Pois bem. Diz Lucas que Maria foi apressadamente à região das montanhas, para visitar sua prima Isabel, que estava nos dias próximos do parto. Maria também estava grávida, embora de pouco tempo, gravidez ainda não perceptível, portanto, a própria Isabel não tinha conhecimento disso. E como era costume (e ainda é em grande parte da região interiorana do Nordeste), as parentas próximas (mãe, irmãs, primas) vão prestar assistência à parturiente, no período pós-parto, denominado de “resguardo”. Tem aquela tradição que diz que Isabel mandou acender uma grande fogueira em frente da sua casa lá no alto, para que Maria e os parentes, que moravam no vale fossem avisados da proximidade do seu parto.

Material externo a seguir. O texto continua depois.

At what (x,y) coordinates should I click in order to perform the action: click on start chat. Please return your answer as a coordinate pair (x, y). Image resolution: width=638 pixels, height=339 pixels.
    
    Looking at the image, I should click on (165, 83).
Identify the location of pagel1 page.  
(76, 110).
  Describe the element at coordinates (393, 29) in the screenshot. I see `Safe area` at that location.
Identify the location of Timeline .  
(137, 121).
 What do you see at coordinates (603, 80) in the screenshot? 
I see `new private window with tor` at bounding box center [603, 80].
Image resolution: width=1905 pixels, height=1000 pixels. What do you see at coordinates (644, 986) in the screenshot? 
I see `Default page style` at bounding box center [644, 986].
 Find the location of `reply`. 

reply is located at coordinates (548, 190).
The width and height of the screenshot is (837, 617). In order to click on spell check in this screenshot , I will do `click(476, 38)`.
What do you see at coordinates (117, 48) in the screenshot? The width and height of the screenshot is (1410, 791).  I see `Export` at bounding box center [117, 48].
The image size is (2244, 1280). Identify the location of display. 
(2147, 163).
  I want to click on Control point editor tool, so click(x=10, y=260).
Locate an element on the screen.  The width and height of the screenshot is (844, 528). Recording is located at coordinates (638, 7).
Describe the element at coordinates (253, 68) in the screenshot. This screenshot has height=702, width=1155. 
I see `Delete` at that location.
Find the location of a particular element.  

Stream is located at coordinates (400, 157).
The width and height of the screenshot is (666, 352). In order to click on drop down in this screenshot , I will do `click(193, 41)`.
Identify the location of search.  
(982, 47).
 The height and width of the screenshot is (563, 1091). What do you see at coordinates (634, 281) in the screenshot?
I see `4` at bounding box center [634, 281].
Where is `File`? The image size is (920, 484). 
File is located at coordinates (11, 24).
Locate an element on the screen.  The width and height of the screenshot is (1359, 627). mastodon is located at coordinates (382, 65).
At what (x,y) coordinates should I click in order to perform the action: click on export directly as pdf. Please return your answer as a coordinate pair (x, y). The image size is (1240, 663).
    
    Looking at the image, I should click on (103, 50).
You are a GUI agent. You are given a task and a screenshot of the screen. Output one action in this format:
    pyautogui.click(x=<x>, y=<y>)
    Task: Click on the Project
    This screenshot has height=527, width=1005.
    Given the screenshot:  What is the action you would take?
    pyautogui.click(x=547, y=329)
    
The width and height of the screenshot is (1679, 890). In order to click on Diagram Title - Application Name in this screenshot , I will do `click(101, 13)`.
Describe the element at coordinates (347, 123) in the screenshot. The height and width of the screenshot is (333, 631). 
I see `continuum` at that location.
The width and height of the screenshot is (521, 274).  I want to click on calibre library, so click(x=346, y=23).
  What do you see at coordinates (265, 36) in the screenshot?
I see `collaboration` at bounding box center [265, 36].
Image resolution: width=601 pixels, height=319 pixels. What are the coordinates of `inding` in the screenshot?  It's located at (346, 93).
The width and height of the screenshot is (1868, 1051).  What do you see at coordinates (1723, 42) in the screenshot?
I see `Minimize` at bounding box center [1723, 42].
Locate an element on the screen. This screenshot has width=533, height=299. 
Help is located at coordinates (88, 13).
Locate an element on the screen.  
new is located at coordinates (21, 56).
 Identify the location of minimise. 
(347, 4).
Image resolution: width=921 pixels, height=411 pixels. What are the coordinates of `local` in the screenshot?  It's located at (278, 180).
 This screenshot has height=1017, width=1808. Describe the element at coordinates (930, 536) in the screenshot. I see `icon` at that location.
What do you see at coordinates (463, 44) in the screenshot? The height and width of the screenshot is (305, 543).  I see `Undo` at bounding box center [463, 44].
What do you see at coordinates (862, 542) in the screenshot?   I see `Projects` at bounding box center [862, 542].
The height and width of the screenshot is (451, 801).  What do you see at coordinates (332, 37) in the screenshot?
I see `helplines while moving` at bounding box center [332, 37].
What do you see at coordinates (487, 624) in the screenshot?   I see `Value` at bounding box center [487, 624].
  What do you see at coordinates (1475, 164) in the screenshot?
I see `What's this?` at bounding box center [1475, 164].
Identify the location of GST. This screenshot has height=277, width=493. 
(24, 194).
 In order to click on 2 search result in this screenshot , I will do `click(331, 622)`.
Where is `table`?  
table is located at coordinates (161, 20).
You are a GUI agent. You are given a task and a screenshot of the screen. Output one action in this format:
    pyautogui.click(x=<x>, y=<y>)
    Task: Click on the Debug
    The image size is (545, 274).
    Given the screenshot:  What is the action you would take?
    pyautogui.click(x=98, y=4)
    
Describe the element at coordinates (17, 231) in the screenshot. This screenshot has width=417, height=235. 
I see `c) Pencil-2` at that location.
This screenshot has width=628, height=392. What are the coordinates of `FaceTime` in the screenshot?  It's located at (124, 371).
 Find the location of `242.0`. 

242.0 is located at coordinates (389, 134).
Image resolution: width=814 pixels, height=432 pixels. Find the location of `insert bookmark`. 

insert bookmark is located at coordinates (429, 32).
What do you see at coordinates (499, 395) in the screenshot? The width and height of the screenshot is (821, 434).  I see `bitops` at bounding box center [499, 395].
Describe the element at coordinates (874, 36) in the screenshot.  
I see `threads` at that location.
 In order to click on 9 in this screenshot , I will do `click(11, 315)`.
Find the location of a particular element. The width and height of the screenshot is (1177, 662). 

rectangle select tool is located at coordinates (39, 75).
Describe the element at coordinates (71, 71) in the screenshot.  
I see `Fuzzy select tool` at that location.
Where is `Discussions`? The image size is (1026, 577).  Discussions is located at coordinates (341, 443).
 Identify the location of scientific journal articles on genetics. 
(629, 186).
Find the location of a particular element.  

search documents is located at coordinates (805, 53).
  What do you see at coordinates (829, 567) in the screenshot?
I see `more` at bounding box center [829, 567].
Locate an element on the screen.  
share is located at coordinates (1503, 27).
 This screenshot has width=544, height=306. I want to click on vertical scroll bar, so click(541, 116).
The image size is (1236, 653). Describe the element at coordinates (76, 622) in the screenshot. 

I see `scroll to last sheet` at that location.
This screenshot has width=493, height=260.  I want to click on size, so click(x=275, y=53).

Evidentemente não há embasamento bíblico para esse justificar tal procedimento, mas de qualquer modo, essa seria a origem das fogueiras juninas, que ainda hoje anunciam São João.

Ao se encontrarem, Isabel fez aquele célebre discurso teológico, que se tornou o tema da oração mais tipicamente mariana: ave, cheia de graça, bendita és tu entre as mulheres e bendito é o fruto do teu ventre. Com certeza, Lucas relata esses detalhes para destacar o reconhecimento da divindade de Cristo, mesmo antes do seu nascimento. Isabel, como as mulheres judias daquele tempo, não era uma pessoa letrada, mas devia frequentar a sinagoga, como todos os judeus, e certamente sabia das promessas de Deus através dos profetas, pela explicação dos rabinos, acerca da vinda do Salvador. Muito provavelmente, o discurso teológico de Isabel foi recomposto por Lucas, a partir de sucintas narrações feitas por Maria, que na sua humildade e tendo sido ela e Isabel as únicas pessoas a testemunharem o evento, não iria fazer para si mesma um cântico de exaltação. Diz Lucas que Isabel ficou cheia do Espírito Santo quando Maria chegou e sentiu o bebê mover-se de modo diferente no seu ventre, o que a levou a proferir essas palavras inspiradas sobre a gravidez da prima. Na tradição teológica, diz-se que a primeira manifestação do Espírito Santo ocorreu no batismo de Cristo, quando ele já era adulto, juntamente com a “voz” do Pai, ou seja, a primeira manifestação da trindade divina. Mas podemos dizer que foi, de fato, Isabel a primeira pessoa que sentiu a inspiração do Espírito Santo com a presença de Maria, ao mesmo tempo em que isso indica a missão especial que deveria ter o filho dela, Isabel, na preparação do povo judeu para o reconhecimento do Cristo Messias.

Por fim, é importante destacar que a celebração da festa do Natal em 25 de dezembro não corresponde aos fatos históricos narrados por Lucas. Provavelmente, o nascimento de Jesus ocorreu no mês de março, isso também não ficou registrado. No entanto, foi uma imposição de Constantino a data de 25 de dezembro para a celebração do Natal, sacralizando a festa pagã do deus saturno (saturnalia), que acontecia tradicionalmente em Roma nesta época da passagem do solstício de inverno, entre os dias 17 e 23 de dezembro, festas acompanhadas de lautos banquetes e distribuição de presentes. Independentemente disso, porém, para nós cristãos, o que interessa é o nascimento de Cristo, que aconteceu uma vez na história, mas que se repete constantemente em nossos corações, quando renovamos nosso compromisso de viver segundo o evangelho.